WHAT YOU ARE ASKED TO DO: Skipping all pictures, please restate word for word the lines from the one that contains "Click the '-apple-system,' line in added text" through the last line of the entries.

(Screenshot grounding data)

========================

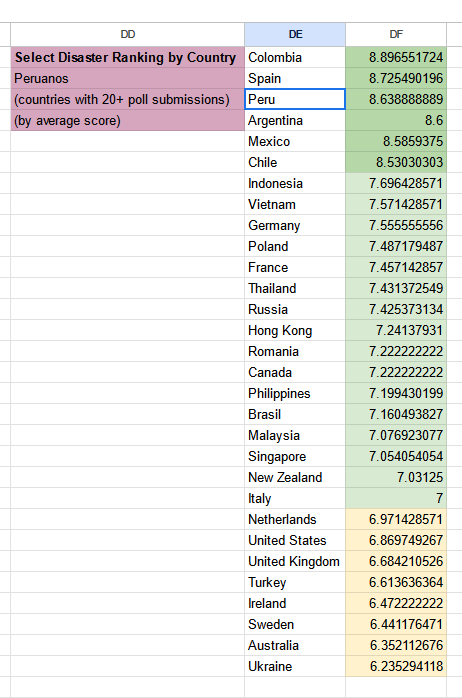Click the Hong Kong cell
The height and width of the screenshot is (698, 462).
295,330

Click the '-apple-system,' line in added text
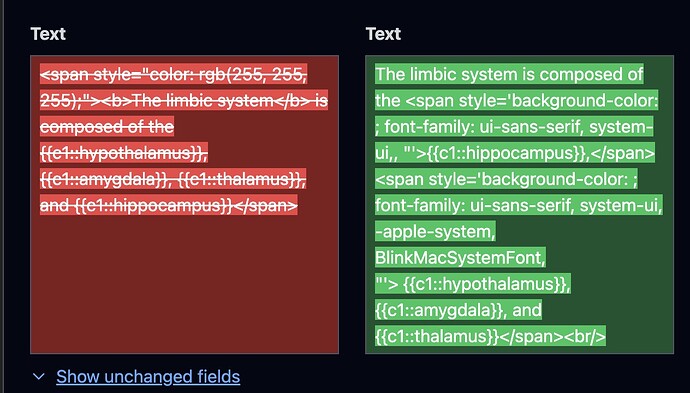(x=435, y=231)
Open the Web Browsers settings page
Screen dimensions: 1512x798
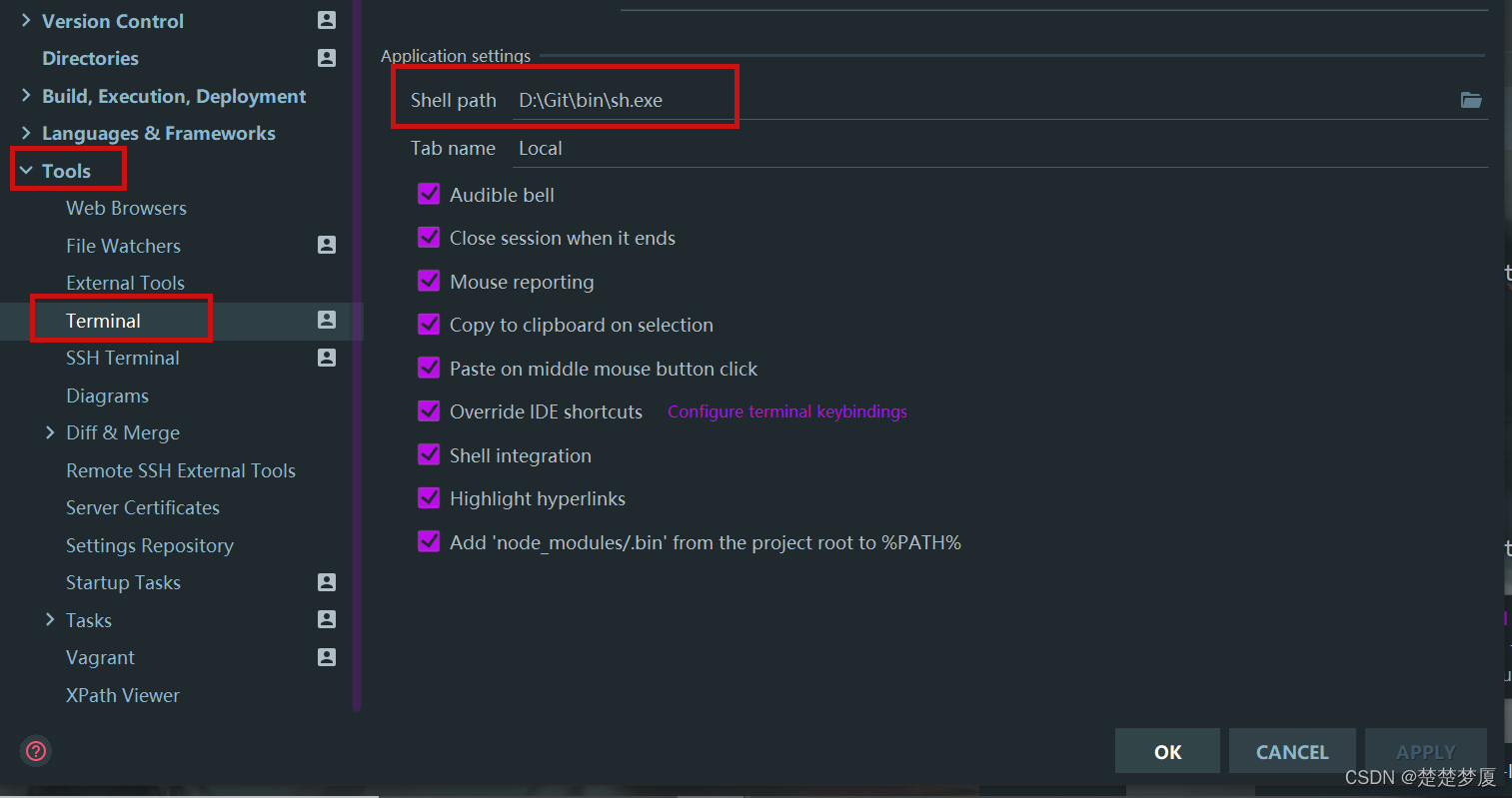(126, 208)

========================

RESPONSE TO THE EXERCISE:
Click the '-apple-system,' line in added text
(x=435, y=231)
Open the Web Browsers settings page
Screen dimensions: 1512x798
(126, 208)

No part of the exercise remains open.